TASK REQUIREMENTS =
Copy only those lines which run from the line containing "You are a computer-use" to the end of the entries below, both inclusive, exactly as written and with no pictures.

TASK MATERIAL =
=== Section Start ===
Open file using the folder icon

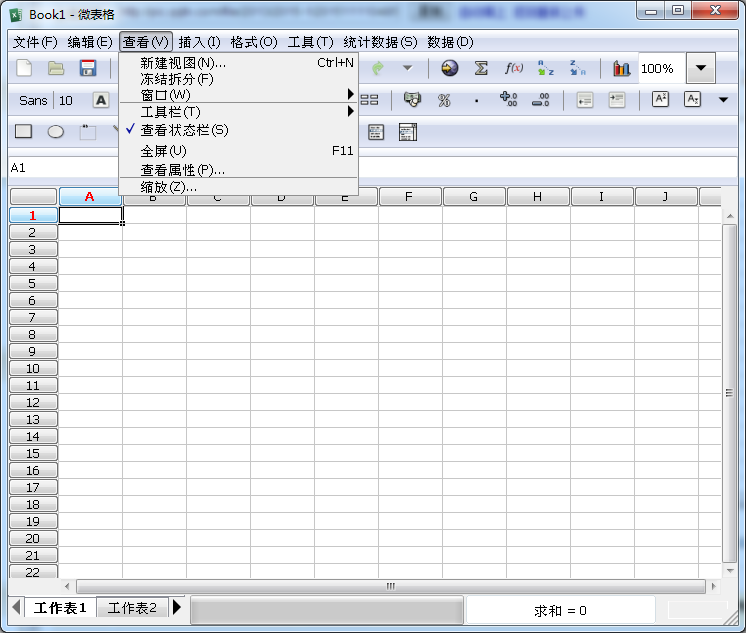click(56, 68)
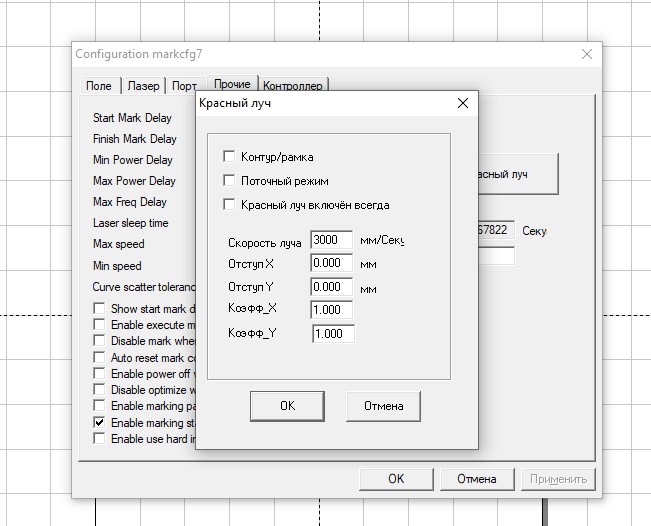This screenshot has height=526, width=651.
Task: Close the Configuration markcfg7 window
Action: click(x=587, y=54)
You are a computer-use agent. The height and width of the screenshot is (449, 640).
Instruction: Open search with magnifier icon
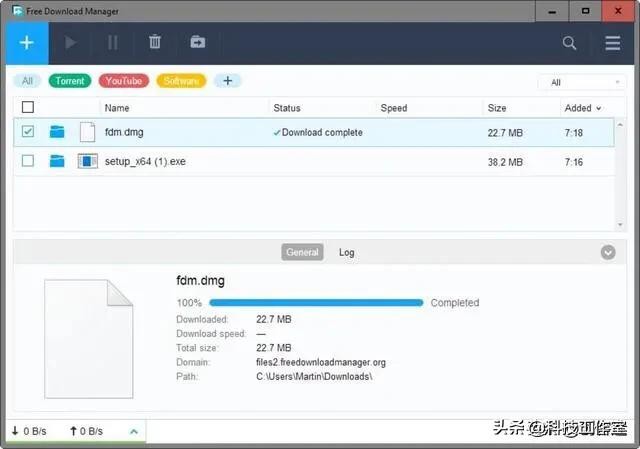[x=569, y=43]
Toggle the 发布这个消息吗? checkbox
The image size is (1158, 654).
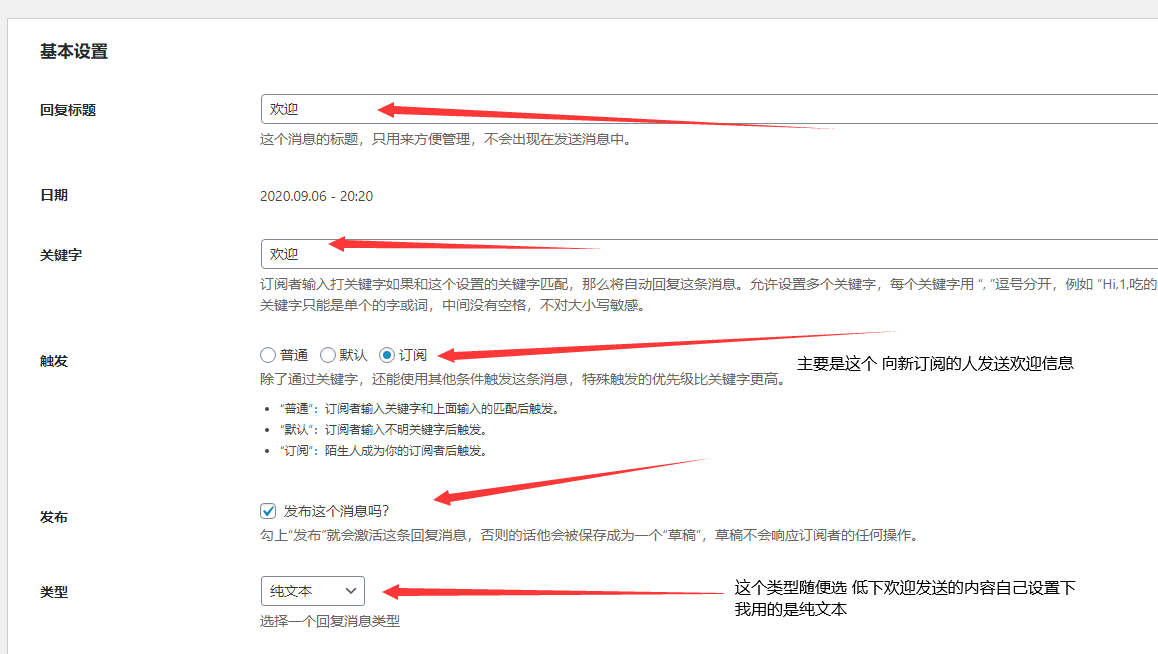(268, 510)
=== Section End ===
EXERCISE RESULT =
You are a computer-use agent. The height and width of the screenshot is (449, 640).
Instruction: Open search with magnifier icon
[x=569, y=43]
Toggle the 发布这个消息吗? checkbox
The image size is (1158, 654).
(268, 510)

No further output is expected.